配合栄養分
ペットは飼い主から与えられた食事のみで栄養素を摂取しなければなりません。そのため、ペットフードには、いつも一定で安定した栄養成分が含まれている必要があります。例えば、たんぱく質を構成するアミノ酸の中で、動物が自分の体内で作ることができないため、必ず食物から摂取しなければならないものがあります。それは必須アミノ酸といい、その数は人間が9種類、犬は10種類、猫は11種類あります。ペットフードは、このような栄養素をバランスよく含んでいます。
人間や犬や猫が必要とする栄養素の種類はほぼ同じですが、食性・代謝が異なるために必要とする栄養素の量が大きく異なります。また、動物種やその成長の過程でも下記の表のように一日あたりの体重別エネルギー要求量が異なります。更に、犬や猫はエクリン汗腺が肉球にしかなく、全身に汗をかくことができないので、人間と違い、余分な塩分を汗によって排出することができません。そのため、必要以上に塩分を摂取すると、腎臓や心臓に負担がかかることになります。また、人間には害がなくとも、犬や猫にとっては好ましくない香辛料やネギ類などの食材があり、摂取すると中毒症状を起こす場合もあります。
成犬一日あたりの体重別エネルギー要求量
猫のステージ毎の一日あたりのエネルギー要求量
子猫の 週令 | 雄 体重(kg) | 雌 体重(kg) | kcal/体重(kg) |
---|---|---|---|
10週 | 1.1 | 0.9 | 250 |
20週 | 2.5 | 1.9 | 130 |
30週 | 3.5 | 2.7 | 100 |
40週 | 4.0 | 3.0 | 80 |
成猫50週令以上 | kcal/体重(kg) |
---|---|
不活発 | 70 |
活発 | 80 |
妊娠期 | 100 |
ペットフードの給与方法
成長段階(ライフステージ)により必要となるエネルギー量が異なるので、それぞれの成長段階に合わせ、栄養バランスが考慮されたフードを与えることが必要となります。一日あたりの必要エネルギー量を目安に、与える食事にどのくらいカロリーが含まれるかで一日の給与量を算出し、それを食事回数で割って、一回あたりの量を決めます。冬は寒さをしのぐため消費カロリー必要量が高くなるといった季節による変動も考慮する必要があります。

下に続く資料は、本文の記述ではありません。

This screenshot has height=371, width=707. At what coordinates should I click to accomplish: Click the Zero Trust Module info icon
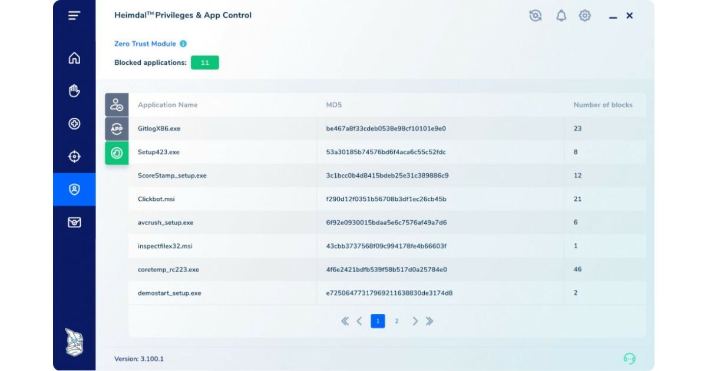pos(183,44)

食事回数の目安は、成犬や成猫では一日1~3回ですが、できる限り朝晩の2回以上とすることが望ましいと言えます。空腹の時間が長いと、嘔吐したり(胃液や胆汁を吐いたり)、体が飢餓状態にあると勘違いして必要以上に脂肪を貯めこみ肥満の原因となります。
尚、犬は犬種や成長段階によってかなりの体重差がありますので、その犬の体重に見合ったエネルギー要求量に合わせることが必要になります。ペットフードのパッケージには、このような点も考慮して、フードの給与量、給与回数などの給与方法の目安が表示されています。
栄養成分表示
ペットフードの栄養成分は、下記5成分の表示が義務つけられています。
たんぱく質:%以上
脂質:%以上
粗繊維:%以下
灰分:%以下
水分:%以下
必要に応じて他の成分も記載されていますが、栄養上必要であるたんぱく質や脂質は最低含有量を保証し『以上』と表示され、一方水分、繊維や灰分は保証値より多いとカロリーが低下したり、一定の栄養を摂取できない恐れがあることから、最大含有量を保証し、『以下』の表示をしています。
犬と人はここが違う
犬はもともと肉食動物ですが、人間との長い共生の歴史によって、雑食性の動物となっています。カルシウムやリン、カリウム、鉄といったミネラルは、特に発育途中の犬の骨格や体作りに欠かせない栄養素です。一方、ビタミンCは、人は体内で生成できないので、食べ物から摂取する必要がありますが、犬は体内で生成することができます。
猫と人はここが違う
肉食動物である猫は、人や犬より多くのたんぱく質や脂質を必要としています。猫の必須アミノ酸のひとつであるタウリンは、不足すると目の障害を引き起こしたり、心臓疾患を引き起こしてしまう恐れがあります。また、猫は必須脂肪酸であるリノール酸からアラキドン酸を体内で生成することができません。このタウリンとアラキドン酸は、肉や魚の動物性食品にしか含まれていません。更に、猫は野菜に含まれるカロチンを分解してビタミンAを摂取する機能をもっていないので、ビタミンAもビタミンAを含む動物性食品から摂取する以外にありません。猫にとって動物性食品は不可欠なものです。